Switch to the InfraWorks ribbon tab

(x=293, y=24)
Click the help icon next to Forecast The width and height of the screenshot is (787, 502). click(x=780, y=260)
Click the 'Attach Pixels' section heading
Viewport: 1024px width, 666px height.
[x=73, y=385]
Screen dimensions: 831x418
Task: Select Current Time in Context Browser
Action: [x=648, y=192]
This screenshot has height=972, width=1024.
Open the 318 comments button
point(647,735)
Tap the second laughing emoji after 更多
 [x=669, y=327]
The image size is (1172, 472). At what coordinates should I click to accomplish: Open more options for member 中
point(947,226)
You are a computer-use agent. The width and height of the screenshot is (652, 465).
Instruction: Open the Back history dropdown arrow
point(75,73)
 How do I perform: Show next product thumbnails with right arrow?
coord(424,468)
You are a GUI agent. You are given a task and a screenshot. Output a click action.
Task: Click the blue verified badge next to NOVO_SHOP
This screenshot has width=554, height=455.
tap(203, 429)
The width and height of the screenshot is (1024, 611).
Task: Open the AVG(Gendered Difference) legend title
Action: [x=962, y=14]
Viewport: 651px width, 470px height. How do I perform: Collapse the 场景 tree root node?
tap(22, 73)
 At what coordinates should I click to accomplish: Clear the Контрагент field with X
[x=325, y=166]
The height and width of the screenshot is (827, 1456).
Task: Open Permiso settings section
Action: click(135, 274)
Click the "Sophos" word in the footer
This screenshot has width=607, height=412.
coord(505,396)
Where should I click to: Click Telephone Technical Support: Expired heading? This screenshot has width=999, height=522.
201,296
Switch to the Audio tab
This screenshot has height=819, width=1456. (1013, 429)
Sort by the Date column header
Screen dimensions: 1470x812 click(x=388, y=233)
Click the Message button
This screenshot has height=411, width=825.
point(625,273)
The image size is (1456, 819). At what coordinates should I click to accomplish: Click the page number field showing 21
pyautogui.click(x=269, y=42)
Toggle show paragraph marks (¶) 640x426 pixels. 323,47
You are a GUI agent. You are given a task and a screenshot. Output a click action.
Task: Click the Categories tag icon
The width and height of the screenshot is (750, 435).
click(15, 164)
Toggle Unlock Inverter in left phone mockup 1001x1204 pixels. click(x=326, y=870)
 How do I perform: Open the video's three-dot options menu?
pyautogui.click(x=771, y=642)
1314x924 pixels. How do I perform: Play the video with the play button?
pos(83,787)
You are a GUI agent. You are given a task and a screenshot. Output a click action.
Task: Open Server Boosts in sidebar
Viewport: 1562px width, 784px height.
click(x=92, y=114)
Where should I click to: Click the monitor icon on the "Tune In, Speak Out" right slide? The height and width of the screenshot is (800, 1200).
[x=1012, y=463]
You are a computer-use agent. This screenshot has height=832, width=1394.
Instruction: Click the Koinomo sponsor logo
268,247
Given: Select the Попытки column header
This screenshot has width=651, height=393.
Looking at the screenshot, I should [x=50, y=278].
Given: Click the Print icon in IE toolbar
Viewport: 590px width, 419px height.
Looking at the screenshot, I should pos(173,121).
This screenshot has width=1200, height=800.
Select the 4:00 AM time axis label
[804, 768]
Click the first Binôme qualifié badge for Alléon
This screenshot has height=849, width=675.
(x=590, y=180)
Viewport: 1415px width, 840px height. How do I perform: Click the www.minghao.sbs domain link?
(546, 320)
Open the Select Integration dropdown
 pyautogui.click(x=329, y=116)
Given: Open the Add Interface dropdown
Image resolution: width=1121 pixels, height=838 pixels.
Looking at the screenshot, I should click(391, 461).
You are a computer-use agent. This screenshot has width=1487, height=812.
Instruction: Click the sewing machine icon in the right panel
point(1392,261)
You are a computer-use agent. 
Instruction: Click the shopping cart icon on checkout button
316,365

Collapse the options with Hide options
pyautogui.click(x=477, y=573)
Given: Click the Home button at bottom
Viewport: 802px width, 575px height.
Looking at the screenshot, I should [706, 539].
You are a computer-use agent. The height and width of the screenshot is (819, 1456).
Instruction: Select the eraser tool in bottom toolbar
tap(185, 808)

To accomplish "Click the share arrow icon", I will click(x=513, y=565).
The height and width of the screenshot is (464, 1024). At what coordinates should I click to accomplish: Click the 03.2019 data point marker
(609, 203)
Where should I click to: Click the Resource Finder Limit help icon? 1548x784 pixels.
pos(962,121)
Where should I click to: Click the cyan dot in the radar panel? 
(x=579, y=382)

▶ _What is being asked_: Put every line above into a Markdown table with two columns, Row and Line. Number the rows in order and leave out the blank lines.

▶ _Answer below_:
| Row | Line |
|---|---|
| 1 | Switch to the InfraWorks ribbon tab |
| 2 | (x=293, y=24) |
| 3 | Click the help icon next to Forecast The width and height of the screenshot is (787, 502). click(x=780, y=260) |
| 4 | Click the 'Attach Pixels' section heading |
| 5 | Viewport: 1024px width, 666px height. |
| 6 | [x=73, y=385] |
| 7 | Screen dimensions: 831x418 |
| 8 | Task: Select Current Time in Context Browser |
| 9 | Action: [x=648, y=192] |
| 10 | This screenshot has height=972, width=1024. |
| 11 | Open the 318 comments button |
| 12 | point(647,735) |
| 13 | Tap the second laughing emoji after 更多 |
| 14 |  [x=669, y=327] |
| 15 | The image size is (1172, 472). At what coordinates should I click to accomplish: Open more options for member 中 |
| 16 | point(947,226) |
| 17 | You are a computer-use agent. The width and height of the screenshot is (652, 465). |
| 18 | Instruction: Open the Back history dropdown arrow |
| 19 | point(75,73) |
| 20 |  How do I perform: Show next product thumbnails with right arrow? |
| 21 | coord(424,468) |
| 22 | You are a GUI agent. You are given a task and a screenshot. Output a click action. |
| 23 | Task: Click the blue verified badge next to NOVO_SHOP |
| 24 | This screenshot has width=554, height=455. |
| 25 | tap(203, 429) |
| 26 | The width and height of the screenshot is (1024, 611). |
| 27 | Task: Open the AVG(Gendered Difference) legend title |
| 28 | Action: [x=962, y=14] |
| 29 | Viewport: 651px width, 470px height. How do I perform: Collapse the 场景 tree root node? |
| 30 | tap(22, 73) |
| 31 |  At what coordinates should I click to accomplish: Clear the Контрагент field with X |
| 32 | [x=325, y=166] |
| 33 | The height and width of the screenshot is (827, 1456). |
| 34 | Task: Open Permiso settings section |
| 35 | Action: click(135, 274) |
| 36 | Click the "Sophos" word in the footer |
| 37 | This screenshot has width=607, height=412. |
| 38 | coord(505,396) |
| 39 | Where should I click to: Click Telephone Technical Support: Expired heading? This screenshot has width=999, height=522. |
| 40 | 201,296 |
| 41 | Switch to the Audio tab |
| 42 | This screenshot has height=819, width=1456. (1013, 429) |
| 43 | Sort by the Date column header |
| 44 | Screen dimensions: 1470x812 click(x=388, y=233) |
| 45 | Click the Message button |
| 46 | This screenshot has height=411, width=825. |
| 47 | point(625,273) |
| 48 | The image size is (1456, 819). At what coordinates should I click to accomplish: Click the page number field showing 21 |
| 49 | pyautogui.click(x=269, y=42) |
| 50 | Toggle show paragraph marks (¶) 640x426 pixels. 323,47 |
| 51 | You are a GUI agent. You are given a task and a screenshot. Output a click action. |
| 52 | Task: Click the Categories tag icon |
| 53 | The width and height of the screenshot is (750, 435). |
| 54 | click(15, 164) |
| 55 | Toggle Unlock Inverter in left phone mockup 1001x1204 pixels. click(x=326, y=870) |
| 56 |  How do I perform: Open the video's three-dot options menu? |
| 57 | pyautogui.click(x=771, y=642) |
| 58 | 1314x924 pixels. How do I perform: Play the video with the play button? |
| 59 | pos(83,787) |
| 60 | You are a GUI agent. You are given a task and a screenshot. Output a click action. |
| 61 | Task: Open Server Boosts in sidebar |
| 62 | Viewport: 1562px width, 784px height. |
| 63 | click(x=92, y=114) |
| 64 | Where should I click to: Click the monitor icon on the "Tune In, Speak Out" right slide? The height and width of the screenshot is (800, 1200). |
| 65 | [x=1012, y=463] |
| 66 | You are a computer-use agent. This screenshot has height=832, width=1394. |
| 67 | Instruction: Click the Koinomo sponsor logo |
| 68 | 268,247 |
| 69 | Given: Select the Попытки column header |
| 70 | This screenshot has width=651, height=393. |
| 71 | Looking at the screenshot, I should [x=50, y=278]. |
| 72 | Given: Click the Print icon in IE toolbar |
| 73 | Viewport: 590px width, 419px height. |
| 74 | Looking at the screenshot, I should pos(173,121). |
| 75 | This screenshot has width=1200, height=800. |
| 76 | Select the 4:00 AM time axis label |
| 77 | [804, 768] |
| 78 | Click the first Binôme qualifié badge for Alléon |
| 79 | This screenshot has height=849, width=675. |
| 80 | (x=590, y=180) |
| 81 | Viewport: 1415px width, 840px height. How do I perform: Click the www.minghao.sbs domain link? |
| 82 | (546, 320) |
| 83 | Open the Select Integration dropdown |
| 84 |  pyautogui.click(x=329, y=116) |
| 85 | Given: Open the Add Interface dropdown |
| 86 | Image resolution: width=1121 pixels, height=838 pixels. |
| 87 | Looking at the screenshot, I should click(391, 461). |
| 88 | You are a computer-use agent. This screenshot has width=1487, height=812. |
| 89 | Instruction: Click the sewing machine icon in the right panel |
| 90 | point(1392,261) |
| 91 | You are a computer-use agent.  |
| 92 | Instruction: Click the shopping cart icon on checkout button |
| 93 | 316,365 |
| 94 | Collapse the options with Hide options |
| 95 | pyautogui.click(x=477, y=573) |
| 96 | Given: Click the Home button at bottom |
| 97 | Viewport: 802px width, 575px height. |
| 98 | Looking at the screenshot, I should [706, 539]. |
| 99 | You are a computer-use agent. The height and width of the screenshot is (819, 1456). |
| 100 | Instruction: Select the eraser tool in bottom toolbar |
| 101 | tap(185, 808) |
| 102 | To accomplish "Click the share arrow icon", I will click(x=513, y=565). |
| 103 | The height and width of the screenshot is (464, 1024). At what coordinates should I click to accomplish: Click the 03.2019 data point marker |
| 104 | (609, 203) |
| 105 | Where should I click to: Click the Resource Finder Limit help icon? 1548x784 pixels. |
| 106 | pos(962,121) |
| 107 | Where should I click to: Click the cyan dot in the radar panel?  |
| 108 | (x=579, y=382) |